▸ Short exercise 1:
Decide whether each statement below agrees with the Columbus architecture text. Answer yes or no and quote the words from the text that decide it.
(a) The New Brownsville Covered Bridge is a hundred feet long.
(b) The Indiana Covered Bridge Loop takes visitors to twelve covered bridges.
(c) Cummins bought the building at 301 Washington Street in 2011.
▸ Short exercise 2:
Resume the Columbus architecture text after its last sentence and keep writing in the same manner.

▸ Selected text:
——
Panorama photo of Bartholomew County Courthouse, by Thomas Schiff
QUICK LINKS TO THE BUILDINGS – IN CHRONOLOGICAL ORDER
New Brownsville Bridge at Mill Race Park, 1840
Mill Race park, Columbus
The New Brownsville Covered Bridge is the focal point of a circular pond in the award-winning Mill Race Park, created by legendary landscape designer Michael Van Valkenburgh. The hundred-foot bridge is the only long-truss structure in Indiana and it can transport you all the way back to 1840, when it was built to cross the East Fork of the Whitewater River near Brownsville. The bridge is a stop on The Indiana Covered Bridge Loop, where you can connect with this fascinating chapter in American history. The Loop will take you to nine covered bridges, transporting you to another time revealing the beautiful countryside in Southern Indiana. The bridge is also, of course, the ideal backdrop for your Facebook and Instagram posts!
Yelp reviewer Richard R. reminds us, “It is one of the oldest covered bridges in the state and a great lesson to us all that, with a little love and care, many things can, and will, continue to stand the test of time. The marriage of this bridge to its new location at Mill Pond is poetic. Something old (the bridge itself), something new (the beautiful park), something borrowed (taken from another county), and something blue (the serene pond below it). Indiana, you are definitely the girl next door that I never noticed, but I see you now. Thanks for taking the time to restore so many of your amazing covered bridges and capturing my attention.”
301 Washington, J. Irwin Miller's office, 1872
301 Washington Street, Columbus
The Columbus landmark at 301 Washington Street houses the second-story office of J. Irwin Miller, who was the President and Chairman of Cummins Engine Company, President of Irwin Union Bank, and President of the Irwin-Sweeney-Miller Foundation, as well as being involved with many other business interests and national associations.
In 2011, Cummins purchased the building and renovated the interiors for additional downtown office space; however, the first floor entry and second floor private office of J. Irwin Miller have been preserved and are accessible for special public tours through the Columbus Area Visitors Center.
The complete history of 301 Washington below is courtesy of The Columbus Indiana Architectural Archives – see the complete listing, and many photos at the Archives website.
——
▸ Provided data:
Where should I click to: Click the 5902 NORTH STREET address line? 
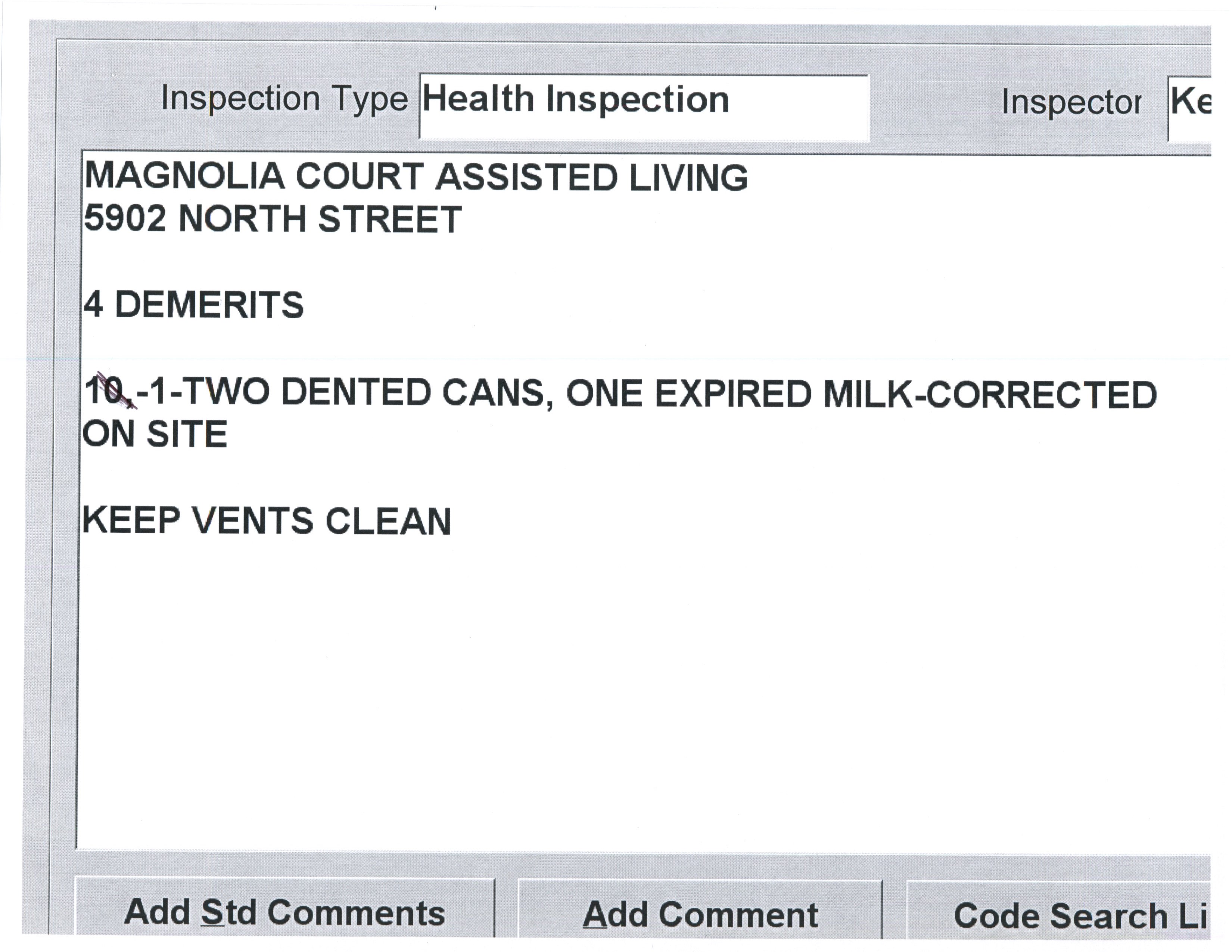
——
▸ Task result 1:
(a) Yes: "The hundred-foot bridge is the only long-truss structure in Indiana"
(b) No: "The Loop will take you to nine covered bridges"
(c) Yes: "In 2011, Cummins purchased the building"

▸ Task result 2:
1882, A Palace
When construction was completed in 1882, a local newspaper declared the building at 301 a “palace.” The article describes the building in detail: “The new building is the handsomest and most imposing structure for business purposes in the city. The walls are of pressed brick, with carved stone caps for windows and doors, iron columns support the upper front, while the front of the store and bank rooms are of heavy walnut, with French plate glass. The trimmings are of carved sandstone and the cornice of galvanized iron on which is stamped the words ‘Irwin’s Bank.'” (Evening Republican, 14 April 1882)
1907, Caldwell & Drake Iron Works
After the dry goods store moved from the building in 1907, the building’s ground floor was redesigned to provide Irwin’s Bank with more space.
New iron grill work for the building’s front was designed and manufactured by Caldwell & Drake Iron Works, a local company.
An article from the Evening Republican describes the new interior in detail: “The Irwin bank at Columbus that is being remodeled and in new quarters will be a most complete institution when completed. The fixtures are of the finest character. The general scheme is that of a series of ornamental cages down the center of the room, each connected with the other yet each separate. The cashier’s compartment is at the front and the enclosure about and before the wicket is a fine piece of marble work. […] A system of ventilation is being perfected by open air shafts that will insure perfect air to every employe [sic] during work hours.” (Evening Republican 18 September 1907)
1919, D.A. Bohlen and Son Architects
The Indianapolis firm D.A. Bohlen and Son Architects made modifications to the work completed in 1907. The iron grill work on the building’s front was extended and new seating added at the entry.
1962, Alexander Girard
In 1962, J. Irwin Miller selected architect Alexander Girard to design his office suite at 301 Washington. Girard had worked with Miller and his wife Xenia on two residential projects — the Miller Cottage in Muskoka, Ontario (1952) and the Miller House in Columbus, Indiana (1957).
Miller’s office suite included a reception area, secretarial area, a small conference room, and his private office. Miller, who at that time headed Cummins Engine Company, Irwin Union Bank, and Union Starch and Refining Company, used 301 Washington as his primary office. Girard’s design was featured on the October 1962 cover of Progressive Architecture, with photographs by Balthazar Korab.
Between D.A. Bohlen and Son’s 1919 and Girard’s work in 1962, the building’s heating and ventilation was updated, and, in 1949, the interior was redesigned by Orris E. Stanfield of Business Furniture Corporation in Indianapolis. Stanfield’s design is documented by photographs taken by Francis Miller in 1950 for Life magazine. Although the pictures were never published, they are available online. Areas include J. Irwin Miller’s office, second floor reception area, waiting or reception area, and a clerical area.
1965, Alexander Girard
In the early 1960s, architect Alexander Girard began a project to beautify downtown storefronts on Washington Street.
Girard’s solution included a continuous metal awning, new business signs flush with the facades, and a painting scheme to highlight nineteenth-century details. At 301, Girard outlined the galvanized iron cornice in white and offset it with a light blue.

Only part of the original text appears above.